Re: Collaborative diachronic conlanging lite
From: | Chris Wright <dhasenan@...> |
Date: | Sunday, January 11, 2009, 14:51 |
2009/1/11 Sai Emrys <saizai@...>:
> On Sat, Jan 10, 2009 at 11:04 PM, Alex Fink <000024@...> wrote:
>> For that matter, anyone have any good ideas as to how to make such a thing
>> run smooth? One reason such a project might fail is if it became too
>> arduous to make a single simple change to the lang and keep everything
>> consistent. For instance think of sample sentences and texts: you may not
>> be inclined to go through and tweak every one of these which your change
>> ought to effect, and thus they'd gradually fall into disrepair. What to do
>> about that?
>
> How hard would it be to create a program such that one describes
> sentences meta/interlinearly, and they understand a grammatical
> description, so that a change to the grammar automatically is
> reflected in all generated vocabulary/sentences?
Difficult.
Taking a typical interlinear form and a lexicon, you can produce a
translation without much difficulty. But you're talking about
transformations on that interlinear form.

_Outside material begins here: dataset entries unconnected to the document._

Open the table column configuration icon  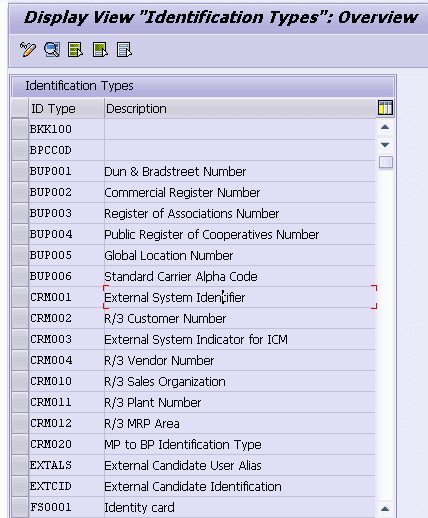[x=385, y=108]
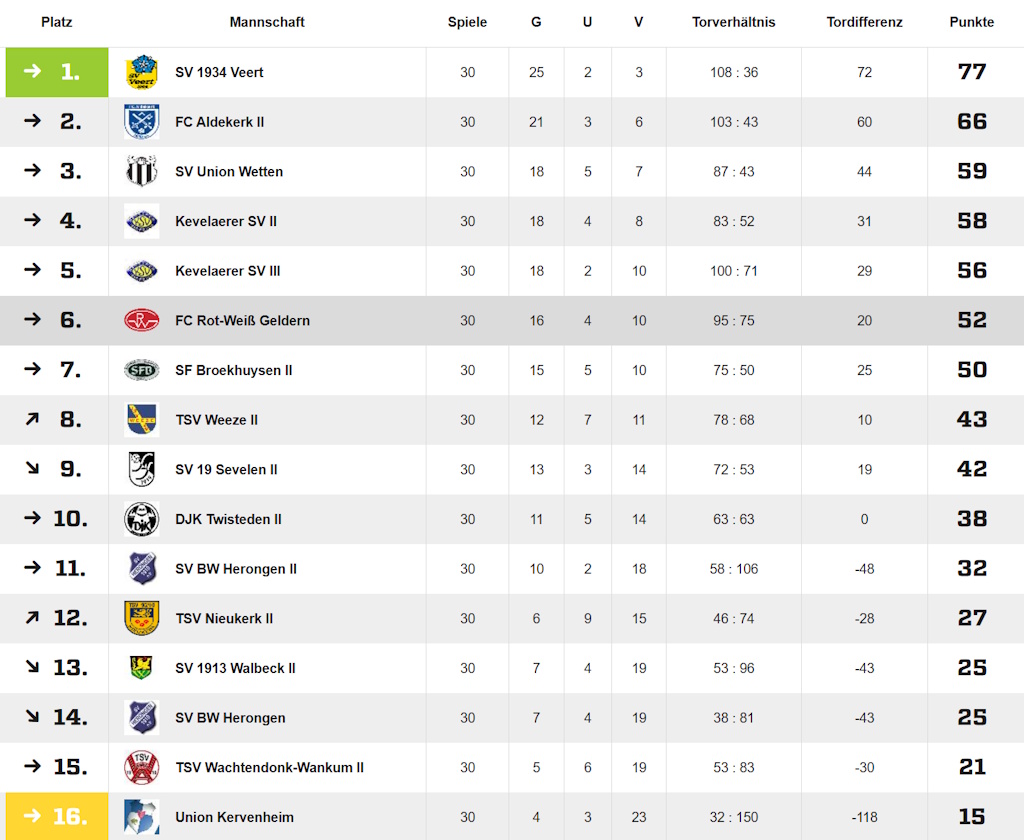Screen dimensions: 1024x840
Task: Click the FC Rot-Weiß Geldern red logo
Action: click(142, 320)
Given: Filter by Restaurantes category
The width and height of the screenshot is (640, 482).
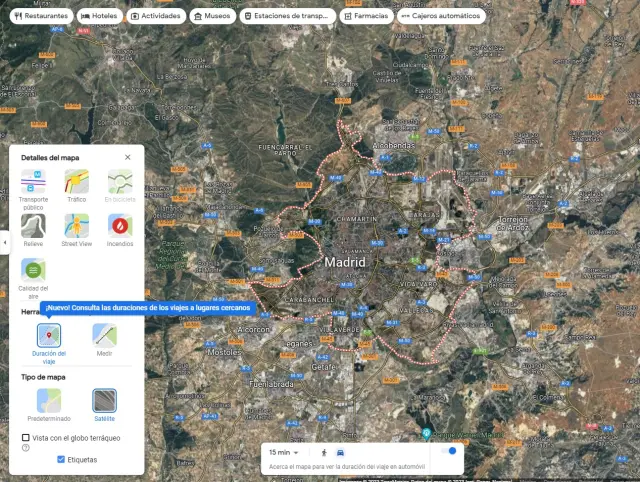Looking at the screenshot, I should pos(40,16).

If you managed to do it, I'd
say you could probably publish the results, but I'm not sure how many
people would find it useful.
For example, let's say you eliminate complex gerund expressions in
some situations. These expressions would have to be replaced with
relative clauses. It would take a programmer to describe that one
transformation. And it's not necessarily obvious how to do that
transformation.
There are simple transformations that you can build in -- changing
part of an inflection to a particle, for instance. That would be
useful.
On the other hand, what is the minimal useful thing that could be
implemented? Automatically linking uses of grammatical features to the
relevant grammar descriptions, and vice versa. Maybe automatically
invalidating all usages when the original grammar changes, and
allowing people to mark the examples valid later.